Due to its date in the insurance calender, the Monte Carlo Rendez-vous is less a site for renewals; more a place for the insurance fraternity to discuss strategies. To these ends it is incredibly successful, says Ralph Savage
According to the official conference programme, this year's Monte Carlo Rendezvous will be spent discussing the issue of compensation: can the problem be contained or is there even a problem at all? The event's broader itinerary will see brokers, insurers, buyers, cedents, and reinsurers discussing a much wider range of topics over a couple of glasses of Sancerre.
Marie-Louise Rossi, chief executive of the International Underwriting Association, is an annual visitor and believes the opportunity to rub shoulders with the industry's most influential decision-makers is well worth the time and money. "It's a very useful way of meeting people from the management boards of European companies, both reinsurers and brokers. Despite the fact it can be EUR20 (£13.60) for a glass of wine, it turns out to be good value for money."
On a more serious note, Ms Rossi believes the air of optimism which surrounded last year's event will continue, but she will personally be concentrating on a singular if over-arching issue: "My focus will be on the regulatory dimension, by which I mean the facilitation of free trade and doing what I can to make it easier to trade reinsurance across borders."

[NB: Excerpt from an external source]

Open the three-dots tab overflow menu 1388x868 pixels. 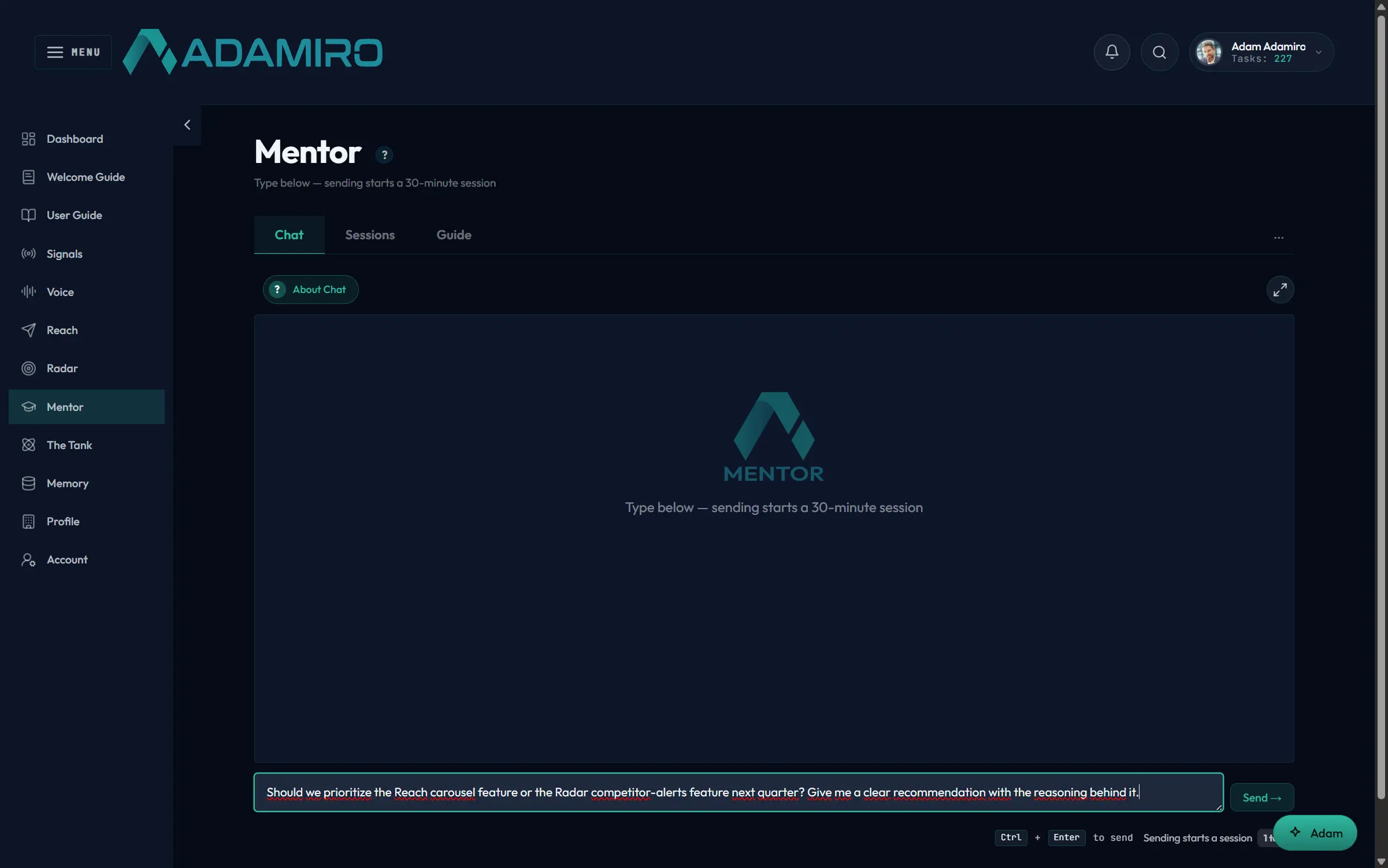[1279, 238]
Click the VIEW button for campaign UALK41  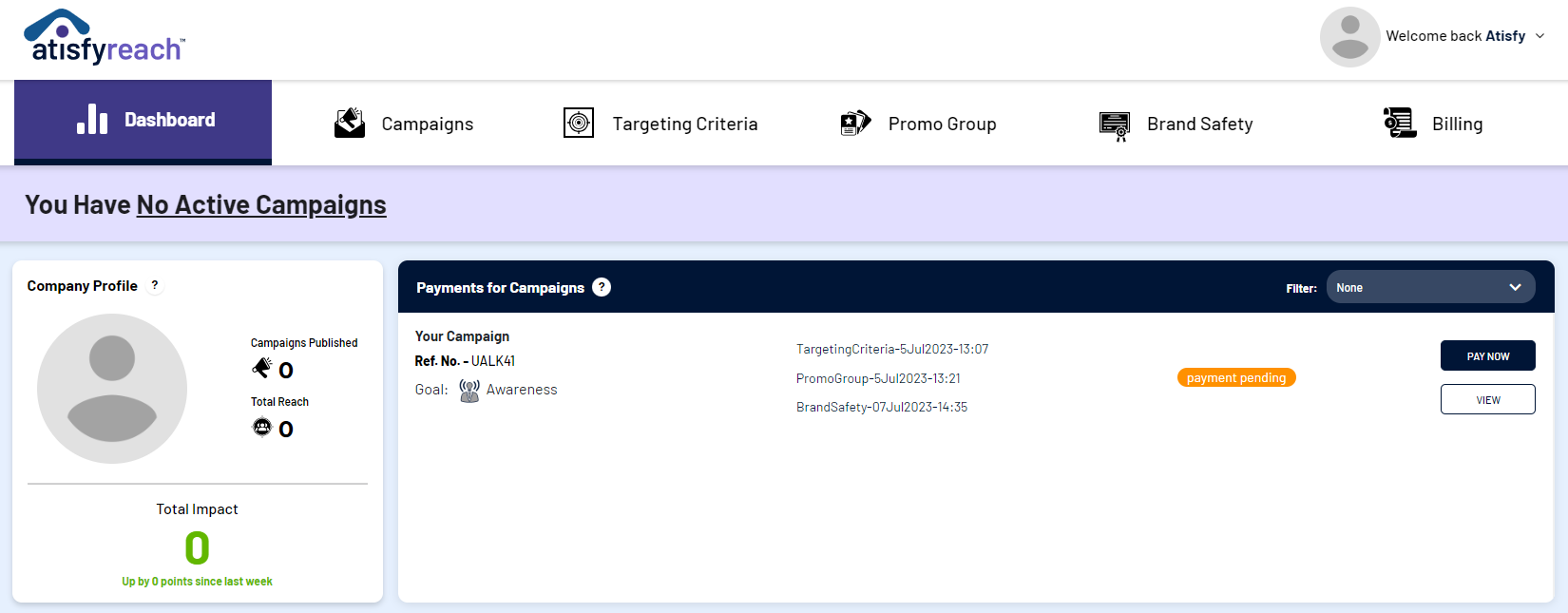[x=1487, y=399]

Ms Rossi explains that the European Reinsurance Directive, which is currently working its way through the European Union Parliament and the Council of Ministers, has been taking up the largest part of her time from a lobbying perspective. "A draft has been published under the Irish presidency with a proposal for legislation - and the next presidency has promised to take it on. I expect it will go through in 2005, but the market has a lot of work to do before then."
Historically, the Monte Carlo event has offered a chance for brokers and reinsurers to discuss renewal terms for the coming calendar year.
But, according to Callum Stewart, managing director of broker Heath Lambert's reinsurance division, October's conference in Baden Baden has become the more pivotal in recent times. "Monte Carlo is a bit early for renewals itself," he says. "About 20 years ago a lot more was done there in a far more gentlemanly fashion, but that's long gone. The renewals will be agreed in Baden Baden, where as Monte Carlo is more about people getting their strategies clear and discussing rates."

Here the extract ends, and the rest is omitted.